* [What you should do] Copy every one of the items below word for word, leaving out the pictures.

* [Exercise materials]
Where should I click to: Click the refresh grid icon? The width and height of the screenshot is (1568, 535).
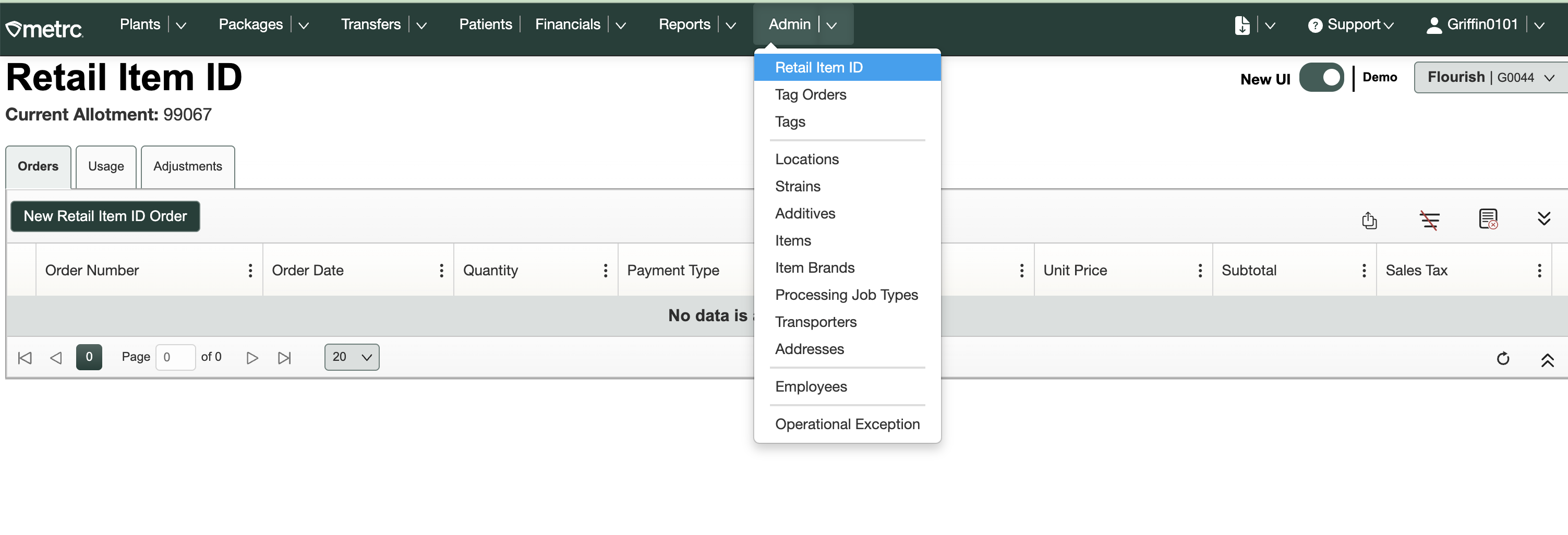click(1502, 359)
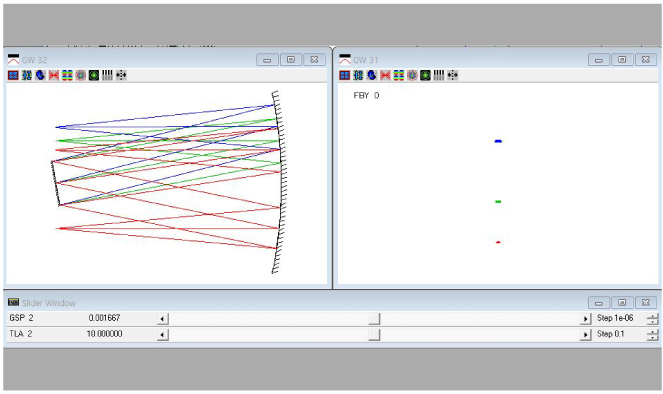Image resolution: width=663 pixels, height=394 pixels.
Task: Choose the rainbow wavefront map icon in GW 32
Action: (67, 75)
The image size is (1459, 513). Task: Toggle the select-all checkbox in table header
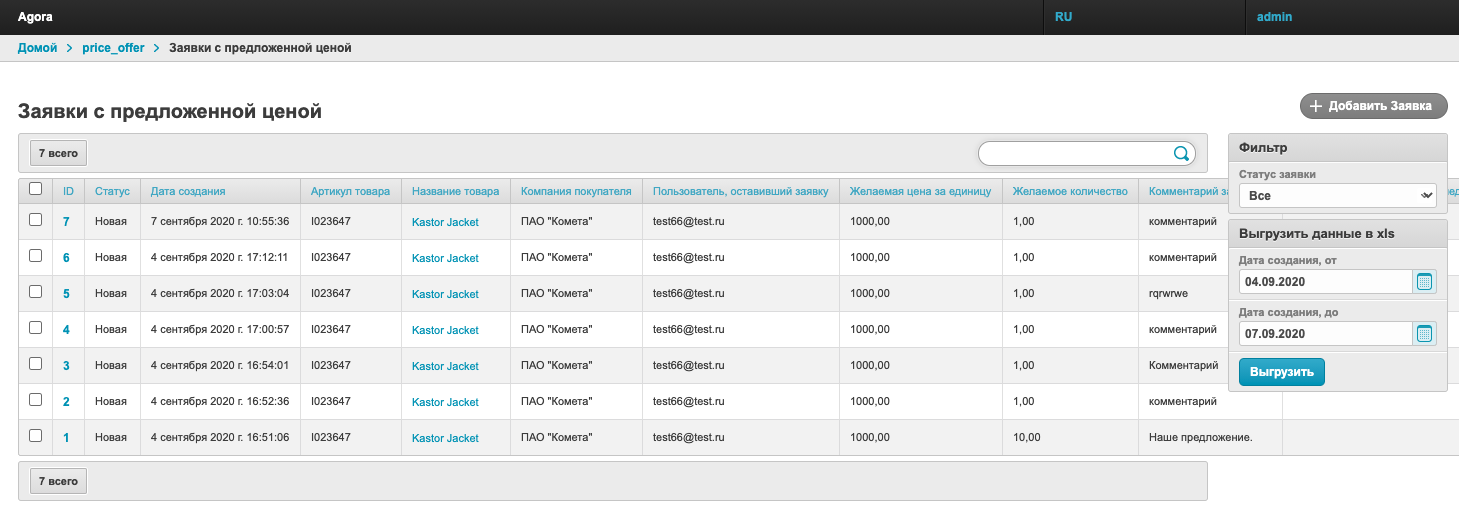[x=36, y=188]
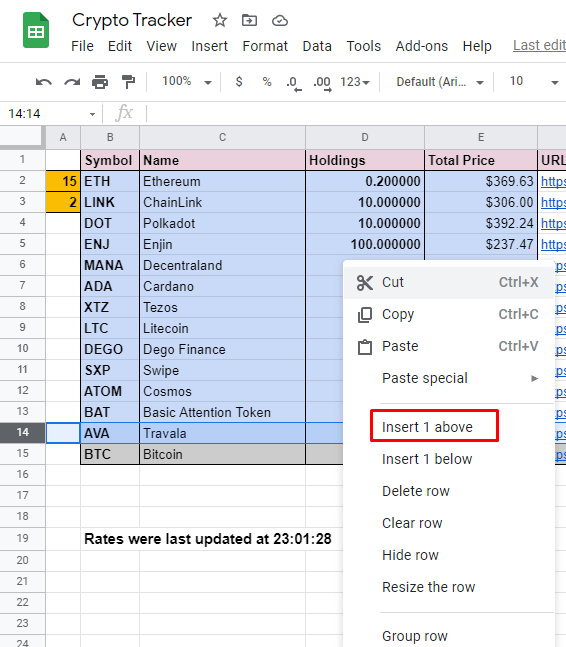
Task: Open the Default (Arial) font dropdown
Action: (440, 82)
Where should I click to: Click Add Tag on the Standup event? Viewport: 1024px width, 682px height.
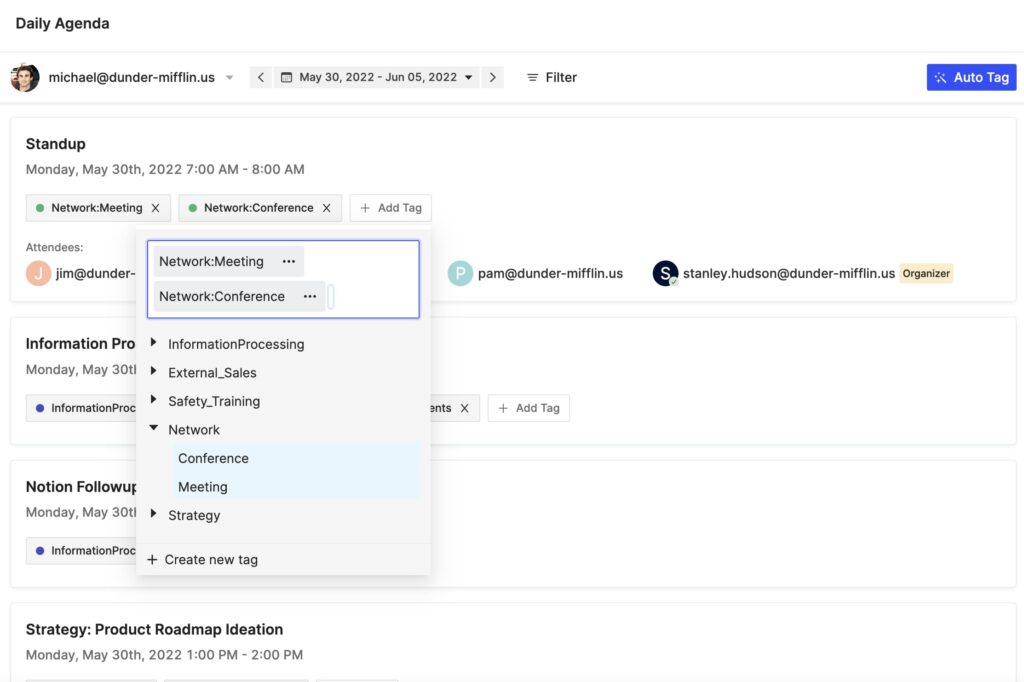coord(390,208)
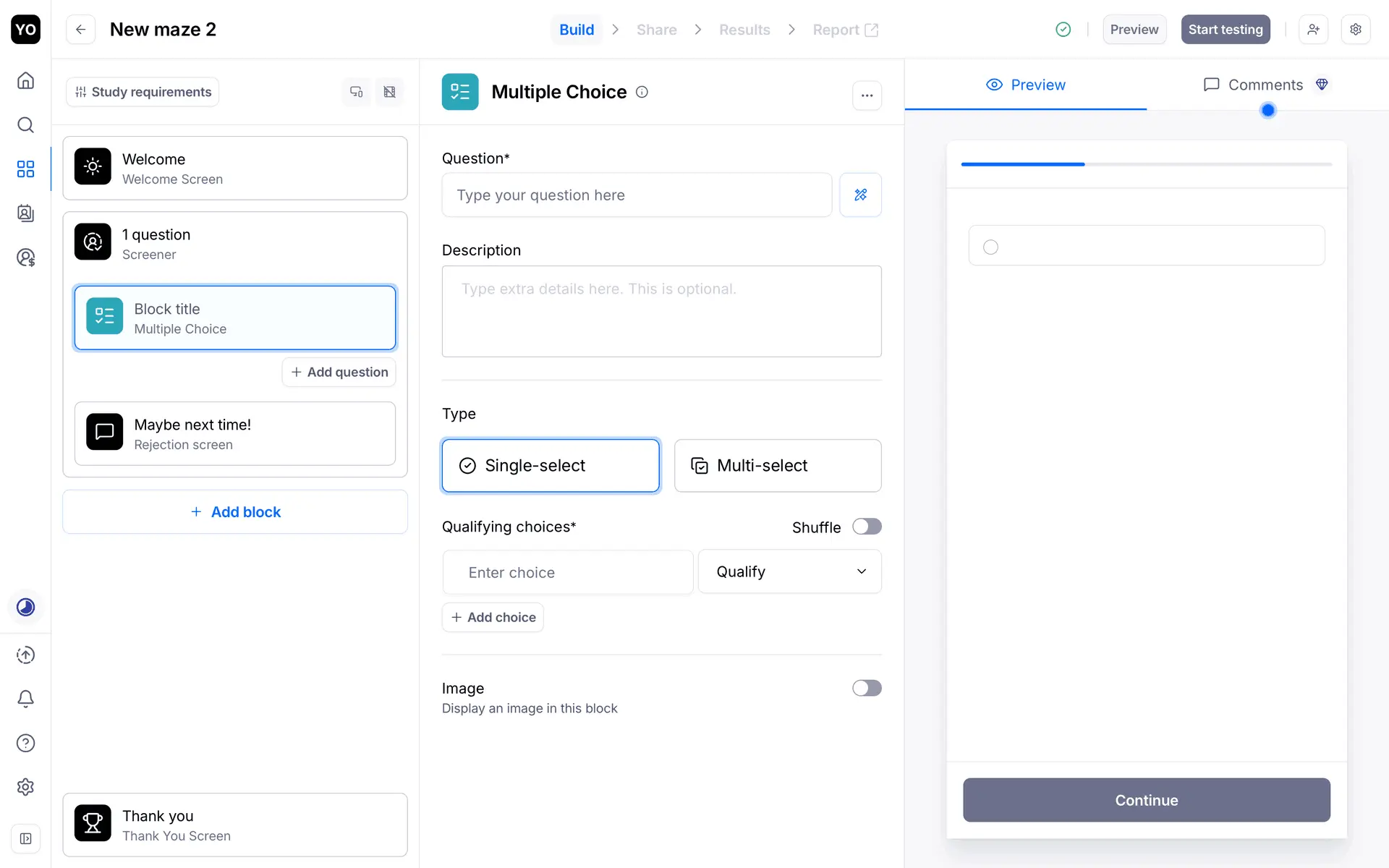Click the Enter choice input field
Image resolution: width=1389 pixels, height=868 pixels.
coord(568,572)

* [Result]
Where should I click to: Click the refresh grid icon? The width and height of the screenshot is (1568, 535).
click(1502, 359)
Image resolution: width=663 pixels, height=394 pixels.
Task: Choose the rainbow wavefront map icon in GW 32
Action: (67, 75)
The image size is (1459, 513). Task: Toggle the select-all checkbox in table header
[x=36, y=188]
Task: Open the Default (Arial) font dropdown
Action: (440, 82)
Where should I click to: Click Add Tag on the Standup event? Viewport: 1024px width, 682px height.
coord(390,208)
Click the Enter choice input field
Image resolution: width=1389 pixels, height=868 pixels.
coord(568,572)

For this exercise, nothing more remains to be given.